Work request
Among the lines below, count those containing the word "notification". Give the number only.

============

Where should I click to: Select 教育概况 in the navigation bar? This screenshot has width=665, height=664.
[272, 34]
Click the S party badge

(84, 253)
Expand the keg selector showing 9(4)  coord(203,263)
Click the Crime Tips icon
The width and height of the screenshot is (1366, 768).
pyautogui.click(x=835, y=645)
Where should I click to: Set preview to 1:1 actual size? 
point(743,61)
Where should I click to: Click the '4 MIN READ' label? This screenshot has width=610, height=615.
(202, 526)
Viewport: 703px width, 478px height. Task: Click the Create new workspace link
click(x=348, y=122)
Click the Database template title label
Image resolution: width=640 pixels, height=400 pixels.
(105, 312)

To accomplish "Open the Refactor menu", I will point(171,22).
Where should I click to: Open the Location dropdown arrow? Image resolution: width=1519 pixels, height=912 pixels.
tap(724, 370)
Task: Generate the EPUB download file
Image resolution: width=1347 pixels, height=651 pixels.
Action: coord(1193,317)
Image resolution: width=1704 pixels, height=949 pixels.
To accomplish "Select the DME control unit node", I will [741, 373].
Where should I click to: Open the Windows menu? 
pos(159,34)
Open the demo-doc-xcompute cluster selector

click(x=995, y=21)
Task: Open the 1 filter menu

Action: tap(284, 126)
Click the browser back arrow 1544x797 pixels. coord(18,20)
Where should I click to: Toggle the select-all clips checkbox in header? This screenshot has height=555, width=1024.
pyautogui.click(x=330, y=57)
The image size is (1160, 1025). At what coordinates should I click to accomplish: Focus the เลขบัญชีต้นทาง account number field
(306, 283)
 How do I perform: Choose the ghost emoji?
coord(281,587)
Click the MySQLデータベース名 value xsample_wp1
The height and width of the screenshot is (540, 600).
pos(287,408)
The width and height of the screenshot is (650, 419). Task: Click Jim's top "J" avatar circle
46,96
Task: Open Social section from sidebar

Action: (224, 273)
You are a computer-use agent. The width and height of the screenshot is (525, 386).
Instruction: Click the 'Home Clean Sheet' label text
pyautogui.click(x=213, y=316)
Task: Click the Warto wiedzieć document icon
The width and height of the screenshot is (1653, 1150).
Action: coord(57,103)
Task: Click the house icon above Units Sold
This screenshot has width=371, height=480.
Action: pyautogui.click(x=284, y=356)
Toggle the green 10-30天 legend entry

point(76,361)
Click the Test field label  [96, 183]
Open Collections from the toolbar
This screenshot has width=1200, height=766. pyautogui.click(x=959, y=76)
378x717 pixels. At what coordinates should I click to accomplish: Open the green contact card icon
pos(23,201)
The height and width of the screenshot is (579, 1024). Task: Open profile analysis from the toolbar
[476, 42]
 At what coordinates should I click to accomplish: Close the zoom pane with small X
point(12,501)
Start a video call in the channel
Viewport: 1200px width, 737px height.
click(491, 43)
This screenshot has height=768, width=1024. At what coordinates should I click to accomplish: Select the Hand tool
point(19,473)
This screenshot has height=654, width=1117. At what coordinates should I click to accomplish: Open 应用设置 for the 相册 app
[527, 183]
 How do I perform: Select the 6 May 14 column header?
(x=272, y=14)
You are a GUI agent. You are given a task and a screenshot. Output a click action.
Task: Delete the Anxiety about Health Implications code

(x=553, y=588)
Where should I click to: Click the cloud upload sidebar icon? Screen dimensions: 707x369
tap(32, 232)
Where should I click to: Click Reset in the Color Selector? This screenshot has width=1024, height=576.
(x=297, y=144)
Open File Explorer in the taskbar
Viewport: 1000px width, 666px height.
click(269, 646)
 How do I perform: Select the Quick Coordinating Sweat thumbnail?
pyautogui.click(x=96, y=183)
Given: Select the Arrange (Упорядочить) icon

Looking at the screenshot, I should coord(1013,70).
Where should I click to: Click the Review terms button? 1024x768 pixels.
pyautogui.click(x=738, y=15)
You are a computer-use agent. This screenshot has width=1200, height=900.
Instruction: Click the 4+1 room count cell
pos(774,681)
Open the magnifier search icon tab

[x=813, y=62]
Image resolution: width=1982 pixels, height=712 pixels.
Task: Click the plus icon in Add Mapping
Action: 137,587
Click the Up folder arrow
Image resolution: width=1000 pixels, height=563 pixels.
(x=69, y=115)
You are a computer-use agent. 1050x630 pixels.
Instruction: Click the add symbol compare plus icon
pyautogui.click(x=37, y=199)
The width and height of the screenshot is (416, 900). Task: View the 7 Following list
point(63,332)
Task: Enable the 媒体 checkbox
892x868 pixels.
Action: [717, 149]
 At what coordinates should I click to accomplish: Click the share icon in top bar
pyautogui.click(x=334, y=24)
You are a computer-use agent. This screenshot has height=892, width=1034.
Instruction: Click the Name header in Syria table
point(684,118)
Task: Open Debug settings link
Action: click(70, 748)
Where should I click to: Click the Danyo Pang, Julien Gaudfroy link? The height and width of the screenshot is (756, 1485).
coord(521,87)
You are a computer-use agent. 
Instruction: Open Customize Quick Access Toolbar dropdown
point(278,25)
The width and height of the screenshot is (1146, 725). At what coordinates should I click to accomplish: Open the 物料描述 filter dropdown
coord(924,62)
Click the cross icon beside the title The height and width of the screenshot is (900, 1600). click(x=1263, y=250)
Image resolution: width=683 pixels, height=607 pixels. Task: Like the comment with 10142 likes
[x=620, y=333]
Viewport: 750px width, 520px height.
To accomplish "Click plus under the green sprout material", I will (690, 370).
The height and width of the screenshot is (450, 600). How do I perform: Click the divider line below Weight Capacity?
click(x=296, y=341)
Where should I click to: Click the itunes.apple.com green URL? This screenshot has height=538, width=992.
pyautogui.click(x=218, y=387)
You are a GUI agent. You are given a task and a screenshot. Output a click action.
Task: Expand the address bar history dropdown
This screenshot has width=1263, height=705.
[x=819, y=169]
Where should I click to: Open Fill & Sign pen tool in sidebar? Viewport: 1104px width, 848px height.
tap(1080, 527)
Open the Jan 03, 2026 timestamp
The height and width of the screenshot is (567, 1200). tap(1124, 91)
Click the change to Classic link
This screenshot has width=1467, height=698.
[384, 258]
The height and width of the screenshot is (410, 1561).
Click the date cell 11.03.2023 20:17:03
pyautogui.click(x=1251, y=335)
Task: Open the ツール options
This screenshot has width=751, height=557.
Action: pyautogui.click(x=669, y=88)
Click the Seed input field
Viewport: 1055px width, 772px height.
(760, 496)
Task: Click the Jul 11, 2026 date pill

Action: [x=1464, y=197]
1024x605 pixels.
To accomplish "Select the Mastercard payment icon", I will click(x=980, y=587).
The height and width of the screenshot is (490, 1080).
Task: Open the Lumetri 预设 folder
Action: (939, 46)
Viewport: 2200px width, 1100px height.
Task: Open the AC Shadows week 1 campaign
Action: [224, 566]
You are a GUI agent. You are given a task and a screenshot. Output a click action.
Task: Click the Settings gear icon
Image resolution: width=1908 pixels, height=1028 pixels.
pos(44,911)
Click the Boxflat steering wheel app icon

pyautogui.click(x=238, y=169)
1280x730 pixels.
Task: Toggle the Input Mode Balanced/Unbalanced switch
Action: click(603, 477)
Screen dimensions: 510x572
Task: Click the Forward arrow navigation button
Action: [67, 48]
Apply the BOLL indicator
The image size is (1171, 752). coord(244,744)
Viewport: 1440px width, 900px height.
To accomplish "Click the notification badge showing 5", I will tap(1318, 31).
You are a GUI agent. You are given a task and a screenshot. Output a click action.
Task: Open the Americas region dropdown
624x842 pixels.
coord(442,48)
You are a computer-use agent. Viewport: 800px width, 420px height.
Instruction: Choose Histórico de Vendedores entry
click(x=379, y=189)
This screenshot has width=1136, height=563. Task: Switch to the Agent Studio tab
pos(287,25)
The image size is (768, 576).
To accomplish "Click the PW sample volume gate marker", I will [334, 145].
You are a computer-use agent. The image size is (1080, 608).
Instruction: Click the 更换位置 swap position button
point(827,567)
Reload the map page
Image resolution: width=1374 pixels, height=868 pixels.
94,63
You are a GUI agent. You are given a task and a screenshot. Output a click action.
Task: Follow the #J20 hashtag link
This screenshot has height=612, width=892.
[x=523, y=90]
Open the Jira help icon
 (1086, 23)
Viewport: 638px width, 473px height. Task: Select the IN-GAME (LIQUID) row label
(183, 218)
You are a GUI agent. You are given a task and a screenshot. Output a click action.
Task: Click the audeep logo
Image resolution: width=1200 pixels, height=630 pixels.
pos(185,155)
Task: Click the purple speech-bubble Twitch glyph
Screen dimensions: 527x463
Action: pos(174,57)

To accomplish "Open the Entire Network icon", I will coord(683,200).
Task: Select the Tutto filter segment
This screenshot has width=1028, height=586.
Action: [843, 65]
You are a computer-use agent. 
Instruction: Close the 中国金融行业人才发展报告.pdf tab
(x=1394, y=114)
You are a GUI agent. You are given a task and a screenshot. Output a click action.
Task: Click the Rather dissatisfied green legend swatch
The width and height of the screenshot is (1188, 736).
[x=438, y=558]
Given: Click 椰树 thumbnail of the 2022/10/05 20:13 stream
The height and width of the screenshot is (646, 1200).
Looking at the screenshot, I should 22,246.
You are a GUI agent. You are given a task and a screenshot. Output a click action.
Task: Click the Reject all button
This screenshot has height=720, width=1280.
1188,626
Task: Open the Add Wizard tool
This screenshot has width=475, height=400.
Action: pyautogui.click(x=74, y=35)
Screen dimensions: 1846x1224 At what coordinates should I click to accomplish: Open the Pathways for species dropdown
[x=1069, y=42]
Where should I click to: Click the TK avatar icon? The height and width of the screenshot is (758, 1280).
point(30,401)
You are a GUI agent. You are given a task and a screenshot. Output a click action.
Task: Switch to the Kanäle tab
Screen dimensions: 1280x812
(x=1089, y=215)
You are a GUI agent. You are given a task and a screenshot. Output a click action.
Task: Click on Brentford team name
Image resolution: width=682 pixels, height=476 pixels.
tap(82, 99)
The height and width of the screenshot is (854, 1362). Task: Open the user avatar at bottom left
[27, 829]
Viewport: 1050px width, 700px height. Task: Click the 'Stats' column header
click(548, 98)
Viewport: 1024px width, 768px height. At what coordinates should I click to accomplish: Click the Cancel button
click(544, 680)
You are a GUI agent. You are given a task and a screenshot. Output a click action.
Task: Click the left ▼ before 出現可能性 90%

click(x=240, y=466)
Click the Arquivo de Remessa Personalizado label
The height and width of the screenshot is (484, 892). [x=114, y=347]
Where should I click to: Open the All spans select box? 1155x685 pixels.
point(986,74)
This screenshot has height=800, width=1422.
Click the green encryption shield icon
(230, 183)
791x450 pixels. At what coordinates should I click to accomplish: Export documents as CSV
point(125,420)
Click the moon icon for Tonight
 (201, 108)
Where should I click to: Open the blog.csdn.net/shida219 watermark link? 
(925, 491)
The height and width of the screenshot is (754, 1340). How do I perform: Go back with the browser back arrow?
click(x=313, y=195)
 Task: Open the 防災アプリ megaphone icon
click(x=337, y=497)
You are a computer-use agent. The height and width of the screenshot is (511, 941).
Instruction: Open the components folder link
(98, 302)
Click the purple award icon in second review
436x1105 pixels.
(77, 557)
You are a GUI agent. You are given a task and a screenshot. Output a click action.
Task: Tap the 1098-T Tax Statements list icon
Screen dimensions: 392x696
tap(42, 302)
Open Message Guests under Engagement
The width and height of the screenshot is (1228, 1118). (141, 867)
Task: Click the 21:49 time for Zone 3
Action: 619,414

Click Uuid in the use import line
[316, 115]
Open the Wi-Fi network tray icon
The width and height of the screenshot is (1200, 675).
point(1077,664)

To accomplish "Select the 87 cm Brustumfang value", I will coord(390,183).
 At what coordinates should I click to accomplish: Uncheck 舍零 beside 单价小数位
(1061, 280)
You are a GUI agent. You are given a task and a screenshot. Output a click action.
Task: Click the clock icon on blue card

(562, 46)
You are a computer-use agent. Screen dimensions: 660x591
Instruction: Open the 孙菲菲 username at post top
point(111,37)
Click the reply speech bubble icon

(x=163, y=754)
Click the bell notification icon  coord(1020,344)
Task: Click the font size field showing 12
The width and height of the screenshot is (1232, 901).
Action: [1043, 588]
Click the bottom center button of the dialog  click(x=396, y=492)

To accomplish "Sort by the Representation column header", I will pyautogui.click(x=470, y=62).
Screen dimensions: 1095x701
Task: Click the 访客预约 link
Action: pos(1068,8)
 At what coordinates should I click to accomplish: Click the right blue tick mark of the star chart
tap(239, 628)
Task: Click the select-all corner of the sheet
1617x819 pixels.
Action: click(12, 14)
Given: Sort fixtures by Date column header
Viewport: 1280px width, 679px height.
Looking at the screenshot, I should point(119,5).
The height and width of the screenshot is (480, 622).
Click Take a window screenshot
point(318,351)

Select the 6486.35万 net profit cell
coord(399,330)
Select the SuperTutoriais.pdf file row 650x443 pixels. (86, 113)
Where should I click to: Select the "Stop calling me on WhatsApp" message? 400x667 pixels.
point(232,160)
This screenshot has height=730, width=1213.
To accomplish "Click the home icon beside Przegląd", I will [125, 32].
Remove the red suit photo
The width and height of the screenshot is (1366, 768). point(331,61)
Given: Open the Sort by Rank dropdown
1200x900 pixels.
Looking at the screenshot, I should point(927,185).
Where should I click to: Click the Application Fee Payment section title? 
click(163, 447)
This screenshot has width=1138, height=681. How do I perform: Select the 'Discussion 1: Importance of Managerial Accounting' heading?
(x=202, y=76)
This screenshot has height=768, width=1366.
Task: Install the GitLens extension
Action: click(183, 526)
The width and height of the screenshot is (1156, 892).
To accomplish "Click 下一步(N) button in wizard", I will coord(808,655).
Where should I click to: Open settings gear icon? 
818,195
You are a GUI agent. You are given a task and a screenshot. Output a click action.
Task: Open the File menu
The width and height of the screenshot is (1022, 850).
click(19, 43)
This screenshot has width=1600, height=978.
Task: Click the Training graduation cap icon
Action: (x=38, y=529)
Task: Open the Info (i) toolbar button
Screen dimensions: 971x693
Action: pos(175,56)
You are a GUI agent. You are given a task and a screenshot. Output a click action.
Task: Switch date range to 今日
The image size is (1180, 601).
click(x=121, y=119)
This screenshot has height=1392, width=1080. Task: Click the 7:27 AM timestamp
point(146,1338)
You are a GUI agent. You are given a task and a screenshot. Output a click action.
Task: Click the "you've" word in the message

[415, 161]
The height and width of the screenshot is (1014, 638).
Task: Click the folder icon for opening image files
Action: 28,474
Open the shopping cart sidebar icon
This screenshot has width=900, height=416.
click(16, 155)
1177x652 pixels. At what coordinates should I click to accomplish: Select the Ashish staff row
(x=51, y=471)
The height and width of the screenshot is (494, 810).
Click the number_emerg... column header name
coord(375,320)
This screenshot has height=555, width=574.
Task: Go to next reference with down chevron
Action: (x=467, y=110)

============

Output of the exercise
2